A casualty of this approach is the entire elimination of the song “I Feel Pretty,” which usually opens the second act, providing a moment of ironically light repose after the tragic deaths at the end of the first act. With the elimination of the intermission, and in the context of the inexorable drive toward the finale, the song would have felt out of place, silly even. I understand why it was cut, but missed it, not least because it is Maria’s only solo. Another more troubling casualty is any sense of deep romance between Tony and Maria. The compression and the sprightly playing of their early scenes together make their affair seem adolescent, hormonal at best.

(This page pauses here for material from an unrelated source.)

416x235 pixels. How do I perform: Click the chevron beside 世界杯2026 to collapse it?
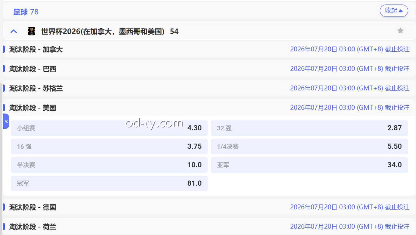[14, 31]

I certainly appreciated the sense that all of this happens in just a few heartbeats but couldn’t help feeling that the anguish of the climax was slightly shorted. Would Maria really experience such bone-deep grief over a two-day fling?

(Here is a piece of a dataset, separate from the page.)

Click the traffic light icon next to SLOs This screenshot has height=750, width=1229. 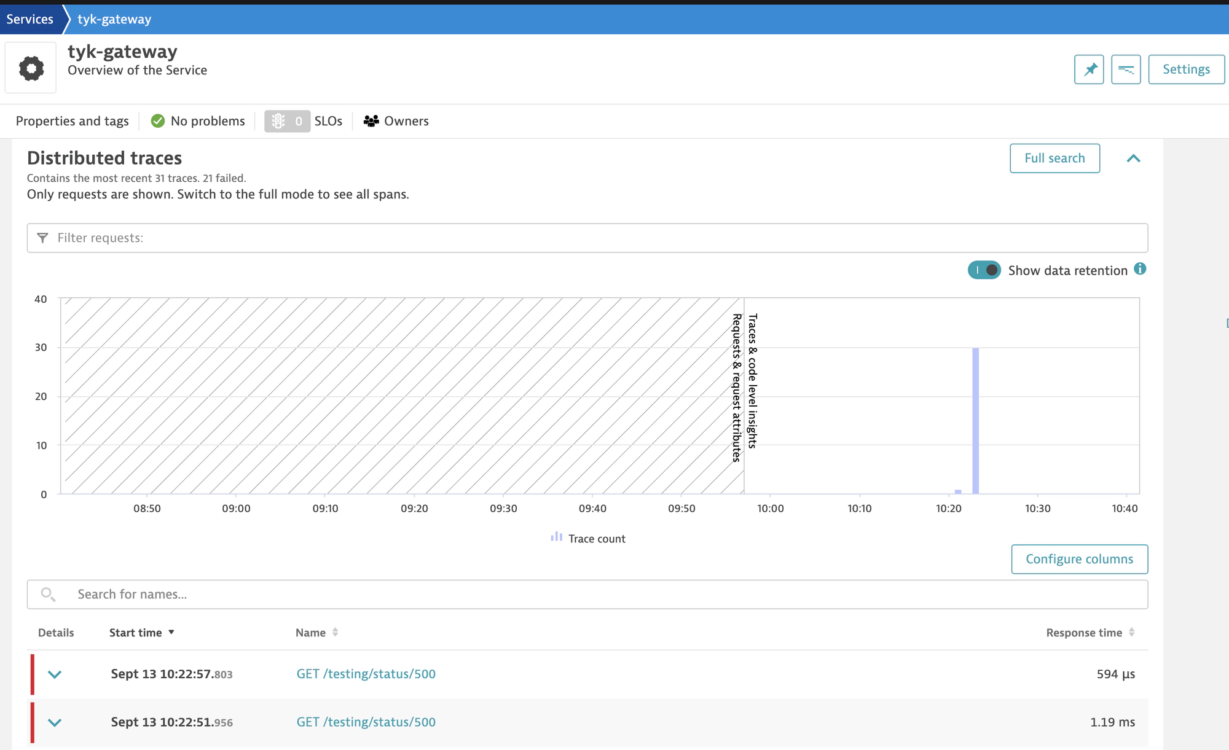[280, 121]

Van Hove is certainly more interested in a large cultural statement than in an individual love story. This production has a different raison d’être than traditional revivals, and while not all of the choices were ones I would make, they were mostly strong and powerful. Van Hove is a director with a strong guiding hand, controlling every moment with precision. This clarity of vision makes him both great and challenging. You may not always like what ends up happening to a work that you love when it is in his hands, but it is never dull, which the last Broadway revival, directed by Laurents himself in 2009, shortly before he died, sadly was. For me, succumbing to van Hove’s vision is an exciting pleasure, and I would even argue that you absolutely get the core story and ideas of West Side Story as intended by its authors, just in a very different guise. What’s more, the unmatchable Robbins’ staging still exists on film and will certainly be seen again in the theater. This is just something different—and it’s about time.